───── Material to process ─────

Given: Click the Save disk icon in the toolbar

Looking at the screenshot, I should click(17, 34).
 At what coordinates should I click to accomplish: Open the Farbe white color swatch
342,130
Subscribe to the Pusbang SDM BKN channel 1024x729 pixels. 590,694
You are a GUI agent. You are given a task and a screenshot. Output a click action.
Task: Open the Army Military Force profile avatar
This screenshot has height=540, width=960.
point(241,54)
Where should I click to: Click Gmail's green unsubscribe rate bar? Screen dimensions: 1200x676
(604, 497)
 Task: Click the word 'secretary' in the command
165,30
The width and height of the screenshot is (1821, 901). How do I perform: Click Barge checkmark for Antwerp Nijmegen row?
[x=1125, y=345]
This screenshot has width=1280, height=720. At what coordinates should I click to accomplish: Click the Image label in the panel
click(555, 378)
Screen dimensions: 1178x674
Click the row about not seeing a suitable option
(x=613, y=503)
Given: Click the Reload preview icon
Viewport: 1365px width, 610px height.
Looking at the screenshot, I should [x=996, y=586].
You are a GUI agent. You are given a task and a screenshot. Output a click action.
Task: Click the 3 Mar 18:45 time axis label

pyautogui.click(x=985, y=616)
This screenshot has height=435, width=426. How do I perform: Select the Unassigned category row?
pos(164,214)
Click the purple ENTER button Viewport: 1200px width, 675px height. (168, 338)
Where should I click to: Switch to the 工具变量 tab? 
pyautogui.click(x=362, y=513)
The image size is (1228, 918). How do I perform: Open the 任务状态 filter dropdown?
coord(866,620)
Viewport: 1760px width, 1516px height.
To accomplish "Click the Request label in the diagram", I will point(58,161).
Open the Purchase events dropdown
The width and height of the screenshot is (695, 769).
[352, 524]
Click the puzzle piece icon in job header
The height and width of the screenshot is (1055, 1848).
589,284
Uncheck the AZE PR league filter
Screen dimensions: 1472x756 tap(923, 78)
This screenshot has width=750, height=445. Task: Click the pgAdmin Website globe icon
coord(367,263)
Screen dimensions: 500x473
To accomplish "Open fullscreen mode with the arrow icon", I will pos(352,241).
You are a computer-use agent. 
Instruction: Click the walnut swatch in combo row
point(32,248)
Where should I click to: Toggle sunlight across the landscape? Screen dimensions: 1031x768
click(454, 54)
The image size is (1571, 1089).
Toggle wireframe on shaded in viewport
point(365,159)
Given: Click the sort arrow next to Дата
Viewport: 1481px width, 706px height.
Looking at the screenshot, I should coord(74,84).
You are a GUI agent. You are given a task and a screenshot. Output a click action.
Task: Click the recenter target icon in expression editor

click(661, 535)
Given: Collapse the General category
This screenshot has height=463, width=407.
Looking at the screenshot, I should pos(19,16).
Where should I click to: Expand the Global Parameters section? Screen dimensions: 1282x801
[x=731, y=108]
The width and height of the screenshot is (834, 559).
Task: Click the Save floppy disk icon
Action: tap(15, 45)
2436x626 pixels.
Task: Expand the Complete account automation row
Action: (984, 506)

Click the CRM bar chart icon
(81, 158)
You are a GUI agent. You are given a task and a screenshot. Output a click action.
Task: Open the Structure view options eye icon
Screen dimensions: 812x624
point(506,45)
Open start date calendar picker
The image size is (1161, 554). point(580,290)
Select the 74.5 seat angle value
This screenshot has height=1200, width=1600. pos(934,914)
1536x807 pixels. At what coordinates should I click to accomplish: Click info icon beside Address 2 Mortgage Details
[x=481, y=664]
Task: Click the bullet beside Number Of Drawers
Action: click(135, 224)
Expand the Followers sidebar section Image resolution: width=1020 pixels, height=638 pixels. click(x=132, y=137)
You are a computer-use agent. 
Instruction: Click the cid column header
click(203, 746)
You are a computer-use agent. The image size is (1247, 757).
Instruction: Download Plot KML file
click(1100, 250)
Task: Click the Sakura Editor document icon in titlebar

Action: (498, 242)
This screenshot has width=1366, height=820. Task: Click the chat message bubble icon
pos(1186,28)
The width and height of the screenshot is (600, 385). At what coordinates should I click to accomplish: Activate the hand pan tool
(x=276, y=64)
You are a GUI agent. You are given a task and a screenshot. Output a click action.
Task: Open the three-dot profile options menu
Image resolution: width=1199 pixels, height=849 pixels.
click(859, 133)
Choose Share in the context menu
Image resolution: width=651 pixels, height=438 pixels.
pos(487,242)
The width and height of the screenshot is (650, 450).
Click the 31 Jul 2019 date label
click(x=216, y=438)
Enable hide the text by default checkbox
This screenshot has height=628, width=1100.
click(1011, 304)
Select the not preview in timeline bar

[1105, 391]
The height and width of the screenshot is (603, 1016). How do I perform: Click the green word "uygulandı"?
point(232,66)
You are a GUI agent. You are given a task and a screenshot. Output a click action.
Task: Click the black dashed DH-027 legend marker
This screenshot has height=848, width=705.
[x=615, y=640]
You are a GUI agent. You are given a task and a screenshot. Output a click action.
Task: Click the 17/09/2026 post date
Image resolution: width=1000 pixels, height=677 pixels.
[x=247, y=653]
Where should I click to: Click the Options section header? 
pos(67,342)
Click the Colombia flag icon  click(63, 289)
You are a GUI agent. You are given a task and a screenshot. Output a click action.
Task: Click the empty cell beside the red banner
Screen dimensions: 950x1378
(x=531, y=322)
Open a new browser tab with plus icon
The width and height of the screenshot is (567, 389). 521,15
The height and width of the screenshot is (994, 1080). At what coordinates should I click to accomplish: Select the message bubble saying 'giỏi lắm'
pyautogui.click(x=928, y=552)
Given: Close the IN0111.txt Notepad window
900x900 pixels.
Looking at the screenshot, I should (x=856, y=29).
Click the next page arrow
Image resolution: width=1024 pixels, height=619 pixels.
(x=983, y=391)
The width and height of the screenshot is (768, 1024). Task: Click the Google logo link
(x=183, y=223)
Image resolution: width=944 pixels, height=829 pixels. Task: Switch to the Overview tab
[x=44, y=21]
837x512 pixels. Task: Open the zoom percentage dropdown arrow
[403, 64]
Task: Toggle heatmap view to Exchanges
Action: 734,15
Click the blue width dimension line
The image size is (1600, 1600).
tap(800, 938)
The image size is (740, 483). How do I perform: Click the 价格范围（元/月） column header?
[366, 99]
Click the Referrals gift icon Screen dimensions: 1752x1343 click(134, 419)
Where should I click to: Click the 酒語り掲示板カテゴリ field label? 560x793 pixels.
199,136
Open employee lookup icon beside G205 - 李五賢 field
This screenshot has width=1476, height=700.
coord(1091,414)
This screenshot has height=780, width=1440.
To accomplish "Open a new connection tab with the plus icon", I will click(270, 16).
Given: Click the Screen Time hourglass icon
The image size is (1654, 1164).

─────

How to complete this task >> Each line of the entries holding the string "profile" should be found and copied.

Task output >>
Task: Open the Army Military Force profile avatar
Task: Open the three-dot profile options menu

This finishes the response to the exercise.